A riqueza do vocabulário do português brasileiro é um reflexo da diversidade cultural e histórica que moldou a língua ao longo dos séculos. Entre as várias influências que contribuíram para essa diversidade, está a herança africana. Palavras que usamos cotidianamente muitas vezes têm suas raízes em línguas africanas, trazidas ao Brasil pelos africanos durante o período colonial.
Dengo
Existe uma teoria de que a palavra “dengo” viria do quicongo “ndengu”, termo que carrega significados como doçura, carinho, atenção, amor ou cuidado. No entanto, dicionários de referência como Houaiss, Michaelis e Priberam atribuem “dengo” ao espanhol “dengue” (de origem onomatopeica), então a etimologia africana não é consenso.
Cambada
A origem de “cambada” é controversa. Uma hipótese liga a palavra ao quimbundo “kamba”, que significa amigo ou companheiro, sentido que, segundo essa teoria, seria de uso regional em Angola. Já os dicionários etimológicos tradicionais atribuem “cambada” a “camba” ou “cambo” (vara curva usada para atar animais ou peixes em fileira), derivado do grego “kampé” (“curvo”), mais o sufixo “-ada”. Com o tempo, o significado de “cambada” no português brasileiro evoluiu, adquirindo conotações diversas. No uso moderno, a palavra frequentemente tem uma conotação pejorativa, referindo-se a um grupo de pessoas vistas de maneira negativa, como em “cambada de preguiçosos” ou “cambada de ladrões”.
Capanga
A etimologia mais aceita liga “capanga” ao quimbundo “kappanga” (“sovaco”), que designava uma pequena bolsa usada junto ao corpo, sob o braço, para guardar objetos de valor, sentido que evoluiu para “quem acompanha de perto” e depois para “guarda-costas”. Existe também uma teoria alternativa que liga a palavra ao quimbundo “kubanga” (“lutar”), mas esse sentido é um regionalismo angolano que não se consolidou no português do Brasil. No português brasileiro, “capanga” pode se referir a um guarda-costas ou segurança particular, e também pode ser usada de forma pejorativa para se referir a um bandido ou alguém que realiza tarefas ilegais a mando de outro.
Muvuca
A palavra “muvuca” tem origem na língua quicongo, do termo “mvúka”, que originalmente significava “febre intermitente”. O sentido de aglomeração surgiu depois, por metáfora, já em português, associando a agitação de uma febre ao alvoroço de uma multidão. Hoje, “muvuca” é usada para descrever uma situação de confusão, barulho, aglomeração desordenada de pessoas, ou um lugar onde há muita gente e movimentação.
Beleléu
A origem de “beleléu” é considerada obscura pelos dicionários de referência. Uma hipótese liga a palavra ao quimbundo “mbalale”, que significa sepultura ou campa onde se enterram pessoas; outra a trata como uma formação onomatopeica, imitando o som de algo que cai, rola e desaparece. No português brasileiro, “beleléu” é uma expressão popular usada para indicar que algo foi destruído, desapareceu ou deixou de existir. Quando se diz que algo “foi para o beleléu”, significa que aquilo foi perdido ou arruinado.
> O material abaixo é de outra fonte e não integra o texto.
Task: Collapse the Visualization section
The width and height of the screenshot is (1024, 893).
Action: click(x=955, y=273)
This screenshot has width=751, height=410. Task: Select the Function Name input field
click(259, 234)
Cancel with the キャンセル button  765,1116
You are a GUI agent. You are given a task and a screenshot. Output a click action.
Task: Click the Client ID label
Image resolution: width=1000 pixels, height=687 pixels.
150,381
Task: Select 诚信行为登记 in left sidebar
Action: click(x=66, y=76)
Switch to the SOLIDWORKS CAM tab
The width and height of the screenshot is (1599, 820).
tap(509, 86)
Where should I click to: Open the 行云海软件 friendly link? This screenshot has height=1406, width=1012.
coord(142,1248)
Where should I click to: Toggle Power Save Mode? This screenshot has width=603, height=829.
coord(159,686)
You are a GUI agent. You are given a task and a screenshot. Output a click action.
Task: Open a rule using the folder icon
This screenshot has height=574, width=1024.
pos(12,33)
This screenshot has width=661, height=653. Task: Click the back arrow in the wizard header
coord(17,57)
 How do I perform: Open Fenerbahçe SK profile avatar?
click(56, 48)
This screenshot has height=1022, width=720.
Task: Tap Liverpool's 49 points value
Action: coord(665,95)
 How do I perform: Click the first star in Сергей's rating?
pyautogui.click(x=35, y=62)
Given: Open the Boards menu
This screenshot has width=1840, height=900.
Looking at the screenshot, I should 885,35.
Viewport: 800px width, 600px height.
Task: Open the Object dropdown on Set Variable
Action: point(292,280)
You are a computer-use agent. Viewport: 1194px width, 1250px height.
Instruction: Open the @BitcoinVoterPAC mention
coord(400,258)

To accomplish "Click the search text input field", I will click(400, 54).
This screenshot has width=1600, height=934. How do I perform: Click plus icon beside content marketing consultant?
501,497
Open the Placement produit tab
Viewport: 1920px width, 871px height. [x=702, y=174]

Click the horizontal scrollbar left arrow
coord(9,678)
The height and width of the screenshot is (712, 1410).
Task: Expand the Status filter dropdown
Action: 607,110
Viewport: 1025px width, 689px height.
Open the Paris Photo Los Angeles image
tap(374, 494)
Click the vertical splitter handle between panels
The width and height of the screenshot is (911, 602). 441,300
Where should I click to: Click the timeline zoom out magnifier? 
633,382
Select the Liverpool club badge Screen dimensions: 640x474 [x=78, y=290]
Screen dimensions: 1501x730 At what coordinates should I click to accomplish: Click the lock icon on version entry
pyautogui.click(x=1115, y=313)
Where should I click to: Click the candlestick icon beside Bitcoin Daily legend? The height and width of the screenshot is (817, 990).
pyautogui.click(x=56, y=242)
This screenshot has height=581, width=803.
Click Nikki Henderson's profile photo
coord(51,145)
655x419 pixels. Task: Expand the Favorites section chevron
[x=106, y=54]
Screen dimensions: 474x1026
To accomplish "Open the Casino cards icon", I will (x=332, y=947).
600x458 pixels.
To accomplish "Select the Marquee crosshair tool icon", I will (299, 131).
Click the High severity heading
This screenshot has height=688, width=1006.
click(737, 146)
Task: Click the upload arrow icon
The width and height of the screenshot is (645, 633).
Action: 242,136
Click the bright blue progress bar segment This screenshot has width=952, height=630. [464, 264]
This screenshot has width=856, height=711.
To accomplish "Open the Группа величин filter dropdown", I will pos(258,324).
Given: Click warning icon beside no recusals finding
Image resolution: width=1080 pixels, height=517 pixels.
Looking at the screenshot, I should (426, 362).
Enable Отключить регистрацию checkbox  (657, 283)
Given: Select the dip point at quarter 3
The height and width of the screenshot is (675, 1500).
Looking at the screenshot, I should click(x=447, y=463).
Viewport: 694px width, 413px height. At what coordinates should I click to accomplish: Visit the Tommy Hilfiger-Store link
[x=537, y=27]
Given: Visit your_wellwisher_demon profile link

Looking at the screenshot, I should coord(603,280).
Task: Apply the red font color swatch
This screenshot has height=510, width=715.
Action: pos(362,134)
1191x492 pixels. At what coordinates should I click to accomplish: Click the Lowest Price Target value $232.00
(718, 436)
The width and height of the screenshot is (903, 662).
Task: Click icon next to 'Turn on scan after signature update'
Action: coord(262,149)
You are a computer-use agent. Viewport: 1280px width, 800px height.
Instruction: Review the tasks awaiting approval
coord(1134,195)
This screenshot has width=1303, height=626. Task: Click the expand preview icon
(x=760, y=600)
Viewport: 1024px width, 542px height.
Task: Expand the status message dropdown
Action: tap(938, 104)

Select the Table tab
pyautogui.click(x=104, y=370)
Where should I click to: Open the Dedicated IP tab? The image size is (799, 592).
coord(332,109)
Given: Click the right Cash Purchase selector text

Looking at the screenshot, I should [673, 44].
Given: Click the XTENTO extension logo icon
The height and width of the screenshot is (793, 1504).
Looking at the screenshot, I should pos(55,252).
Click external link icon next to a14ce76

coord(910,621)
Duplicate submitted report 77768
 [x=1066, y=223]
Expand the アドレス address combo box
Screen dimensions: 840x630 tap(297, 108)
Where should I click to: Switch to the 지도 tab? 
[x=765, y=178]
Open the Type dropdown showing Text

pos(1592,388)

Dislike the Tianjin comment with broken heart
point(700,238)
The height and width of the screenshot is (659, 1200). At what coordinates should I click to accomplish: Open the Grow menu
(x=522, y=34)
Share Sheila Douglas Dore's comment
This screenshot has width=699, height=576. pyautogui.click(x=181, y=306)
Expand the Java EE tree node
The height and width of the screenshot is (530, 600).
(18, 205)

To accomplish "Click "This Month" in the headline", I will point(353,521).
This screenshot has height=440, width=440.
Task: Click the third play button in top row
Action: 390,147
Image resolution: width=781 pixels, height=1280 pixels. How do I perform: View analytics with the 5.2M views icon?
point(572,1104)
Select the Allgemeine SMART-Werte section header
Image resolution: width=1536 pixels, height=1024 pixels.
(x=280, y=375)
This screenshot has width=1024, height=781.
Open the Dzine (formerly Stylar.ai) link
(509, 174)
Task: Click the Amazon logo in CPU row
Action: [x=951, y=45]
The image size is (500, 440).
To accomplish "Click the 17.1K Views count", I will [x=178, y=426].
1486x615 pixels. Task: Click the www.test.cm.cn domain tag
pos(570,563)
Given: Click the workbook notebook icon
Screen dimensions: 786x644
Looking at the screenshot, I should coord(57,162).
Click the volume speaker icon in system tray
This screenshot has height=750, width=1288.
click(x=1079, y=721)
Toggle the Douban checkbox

Já falamos aqui sobre a etimologia de “beleléu”.
Babá
Existe uma teoria de que “babá” viria do quimbundo “kubaba”, que significa acalentar ou embalar uma criança para adormecer. No entanto, os principais dicionários brasileiros (Houaiss, Priberam, Michaelis e Aulete) tratam “babá”, no sentido de cuidadora de crianças, como uma palavra expressiva da linguagem infantil, sem origem africana confirmada.
Caçamba
A palavra “caçamba” tem origem na língua kimbundu, vindo do termo “kisambu” que significa “cesto grande”. No português brasileiro, “caçamba” refere-se a um grande recipiente, frequentemente utilizado em veículos de carga para transportar materiais como areia, entulho e outros itens volumosos.